Isabelle Fontaine
Food & Gastronomy Critic
From the caves of Roquefort to the farms of Normandy, a journey through France's most extraordinary fromages.
Charles de Gaulle famously asked, 'How can you govern a country which has 246 varieties of cheese?' The actual number is closer to 1,600, and choosing the greatest is a delicious challenge.
Comté, from the Jura mountains, is France's most popular cheese — and for good reason. Aged for 12-36 months in vast cellars, each wheel develops unique flavors of hazelnut, butter, and caramel.
The Fort des Rousses, a 19th-century military fortress in the Jura, now serves as an aging facility for over 100,000 wheels of Comté. Visitors can tour the vaulted stone cellars where each wheel is turned and tasted by hand. The difference between a 12-month Comté and a 36-month example from the same producer is revelatory — the longer-aged versions develop crunchy crystals of tyrosine and a depth approaching Parmigiano-Reggiano.
Roquefort, the 'King of Cheeses,' has been aged in the natural caves of Roquefort-sur-Soulzon for over 1,000 years. The specific mold (Penicillium roqueforti) that gives it its distinctive blue veins exists nowhere else on earth.
Époisses de Bourgogne, washed in Marc de Bourgogne brandy during aging, is so pungent that it's reportedly banned on French public transport. But beneath the smell lies one of the most complex and rewarding cheeses in existence.
The art of washing a cheese — applying brine, wine, beer, or spirits to the rind during aging — is one of the most demanding techniques in cheesemaking. Époisses requires washing twice a week for a minimum of six weeks. The result is a soft, spoonable interior with flavors that shift from mushroom to earth to salt to sweetness in a single bite.
Camembert de Normandie (AOC) — the real thing, made with raw milk — is a world apart from the pasteurized versions found in supermarkets.
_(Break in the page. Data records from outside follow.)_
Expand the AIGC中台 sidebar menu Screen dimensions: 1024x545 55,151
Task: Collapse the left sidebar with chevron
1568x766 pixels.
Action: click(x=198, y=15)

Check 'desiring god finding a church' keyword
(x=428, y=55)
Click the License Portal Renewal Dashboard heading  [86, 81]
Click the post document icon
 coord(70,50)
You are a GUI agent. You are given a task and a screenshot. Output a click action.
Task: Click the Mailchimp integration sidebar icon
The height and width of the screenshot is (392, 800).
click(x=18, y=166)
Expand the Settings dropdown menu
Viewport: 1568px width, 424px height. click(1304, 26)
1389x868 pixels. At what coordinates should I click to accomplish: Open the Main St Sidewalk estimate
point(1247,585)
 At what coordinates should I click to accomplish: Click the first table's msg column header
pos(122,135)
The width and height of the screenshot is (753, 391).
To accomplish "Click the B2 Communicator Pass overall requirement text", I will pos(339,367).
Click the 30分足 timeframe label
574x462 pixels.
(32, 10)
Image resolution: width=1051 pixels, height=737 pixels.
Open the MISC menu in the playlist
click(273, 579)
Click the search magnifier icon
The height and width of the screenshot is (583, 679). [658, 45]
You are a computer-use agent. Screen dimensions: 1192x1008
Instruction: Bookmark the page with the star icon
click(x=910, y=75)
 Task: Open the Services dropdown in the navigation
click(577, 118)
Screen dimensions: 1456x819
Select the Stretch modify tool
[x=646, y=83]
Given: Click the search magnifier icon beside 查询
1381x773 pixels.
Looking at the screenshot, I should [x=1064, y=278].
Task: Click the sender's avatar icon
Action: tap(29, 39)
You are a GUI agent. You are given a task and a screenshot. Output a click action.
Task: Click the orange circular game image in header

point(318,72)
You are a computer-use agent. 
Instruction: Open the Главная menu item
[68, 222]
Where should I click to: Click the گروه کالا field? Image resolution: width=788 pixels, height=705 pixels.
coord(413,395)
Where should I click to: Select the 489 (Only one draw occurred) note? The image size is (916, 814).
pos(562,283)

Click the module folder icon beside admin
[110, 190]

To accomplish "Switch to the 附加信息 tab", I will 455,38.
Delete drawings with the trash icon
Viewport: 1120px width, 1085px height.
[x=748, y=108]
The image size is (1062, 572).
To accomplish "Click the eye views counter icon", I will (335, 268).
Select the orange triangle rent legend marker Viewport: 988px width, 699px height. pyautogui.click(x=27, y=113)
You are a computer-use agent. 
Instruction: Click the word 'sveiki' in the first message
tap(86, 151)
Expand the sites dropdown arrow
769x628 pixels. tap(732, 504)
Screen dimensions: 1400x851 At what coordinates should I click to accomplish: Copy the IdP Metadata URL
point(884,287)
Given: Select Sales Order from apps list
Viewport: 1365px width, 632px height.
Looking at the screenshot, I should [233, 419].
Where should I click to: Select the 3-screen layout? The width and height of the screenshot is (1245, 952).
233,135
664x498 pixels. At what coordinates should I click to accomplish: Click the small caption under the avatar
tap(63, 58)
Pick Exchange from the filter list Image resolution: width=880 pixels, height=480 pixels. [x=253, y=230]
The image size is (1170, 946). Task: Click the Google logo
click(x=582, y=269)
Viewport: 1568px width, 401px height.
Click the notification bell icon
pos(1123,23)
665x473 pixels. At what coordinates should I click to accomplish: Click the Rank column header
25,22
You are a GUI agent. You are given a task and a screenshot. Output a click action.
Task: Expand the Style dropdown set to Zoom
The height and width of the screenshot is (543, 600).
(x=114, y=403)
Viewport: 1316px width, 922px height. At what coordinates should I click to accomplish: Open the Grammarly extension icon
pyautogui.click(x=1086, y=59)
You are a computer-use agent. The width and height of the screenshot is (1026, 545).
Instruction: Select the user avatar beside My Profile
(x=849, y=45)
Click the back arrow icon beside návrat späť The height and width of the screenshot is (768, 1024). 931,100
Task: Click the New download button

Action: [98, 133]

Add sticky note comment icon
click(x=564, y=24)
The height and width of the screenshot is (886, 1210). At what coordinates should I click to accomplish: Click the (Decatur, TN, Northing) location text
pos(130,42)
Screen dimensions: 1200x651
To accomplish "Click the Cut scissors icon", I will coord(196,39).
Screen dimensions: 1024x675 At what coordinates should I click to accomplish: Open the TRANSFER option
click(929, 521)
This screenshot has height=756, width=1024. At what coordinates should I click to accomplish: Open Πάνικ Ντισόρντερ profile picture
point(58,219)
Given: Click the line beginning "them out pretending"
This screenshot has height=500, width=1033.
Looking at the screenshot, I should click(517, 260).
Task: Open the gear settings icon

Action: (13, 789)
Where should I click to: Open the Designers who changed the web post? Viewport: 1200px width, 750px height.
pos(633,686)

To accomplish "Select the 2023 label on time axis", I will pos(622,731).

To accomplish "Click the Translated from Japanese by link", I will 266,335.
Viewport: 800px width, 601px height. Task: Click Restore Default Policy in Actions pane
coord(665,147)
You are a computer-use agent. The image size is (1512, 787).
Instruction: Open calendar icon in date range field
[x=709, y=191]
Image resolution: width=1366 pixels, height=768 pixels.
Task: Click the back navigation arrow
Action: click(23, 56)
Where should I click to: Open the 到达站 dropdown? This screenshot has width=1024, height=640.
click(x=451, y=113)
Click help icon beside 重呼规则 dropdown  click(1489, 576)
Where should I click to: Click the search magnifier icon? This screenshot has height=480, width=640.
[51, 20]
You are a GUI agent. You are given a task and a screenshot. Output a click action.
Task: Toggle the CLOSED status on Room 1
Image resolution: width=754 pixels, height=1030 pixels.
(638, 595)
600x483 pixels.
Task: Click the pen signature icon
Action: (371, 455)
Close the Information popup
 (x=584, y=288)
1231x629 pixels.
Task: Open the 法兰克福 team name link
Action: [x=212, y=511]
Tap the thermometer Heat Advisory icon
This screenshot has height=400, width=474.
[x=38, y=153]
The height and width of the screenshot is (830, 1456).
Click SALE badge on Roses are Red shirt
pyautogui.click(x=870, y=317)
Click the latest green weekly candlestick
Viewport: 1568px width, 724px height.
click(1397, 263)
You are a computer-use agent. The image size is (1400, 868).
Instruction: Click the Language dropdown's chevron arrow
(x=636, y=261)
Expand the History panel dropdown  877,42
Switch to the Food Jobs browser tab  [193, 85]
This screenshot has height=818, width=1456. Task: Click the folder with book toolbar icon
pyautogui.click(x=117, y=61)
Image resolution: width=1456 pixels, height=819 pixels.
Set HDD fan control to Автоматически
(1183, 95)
Seek out farm-produced versions in Normandy for the authentic experience.
Beyond these headliners, seek out Reblochon from the Savoie (the key ingredient in tartiflette), Morbier with its distinctive ash line, the tiny buttons of Rocamadour from the Dordogne, and the majestic Beaufort d'Alpage, made only in summer from the milk of cows grazing above 1,500 metres in the Alps.
In Paris, the fromagerie of Laurent Dubois (on Boulevard Saint-Germain) and the legendary Barthélémy (on Rue de Grenelle, supplier to the Élysée Palace) represent the pinnacle of the cheesemonger's art. Tell them your timeline — whether you plan to eat tonight or in three days — and they will select a cheese at precisely the right stage of affinage.
A practical guide to the cheese course: in France, cheese is served after the main course and before dessert, always at room temperature. A proper plateau includes one soft cheese, one hard, one blue, and one goat, accompanied by bread (never crackers) and possibly a few walnuts or dried fruit. The cheese is always passed to the left.
Wine and cheese pairings in France often defy expectations. The classic combination of red wine and cheese is not always ideal — white wines, particularly those with good acidity, often work better. Sancerre with goat cheese, Sauternes with Roquefort, and Gewurztraminer with Munster are combinations perfected over centuries.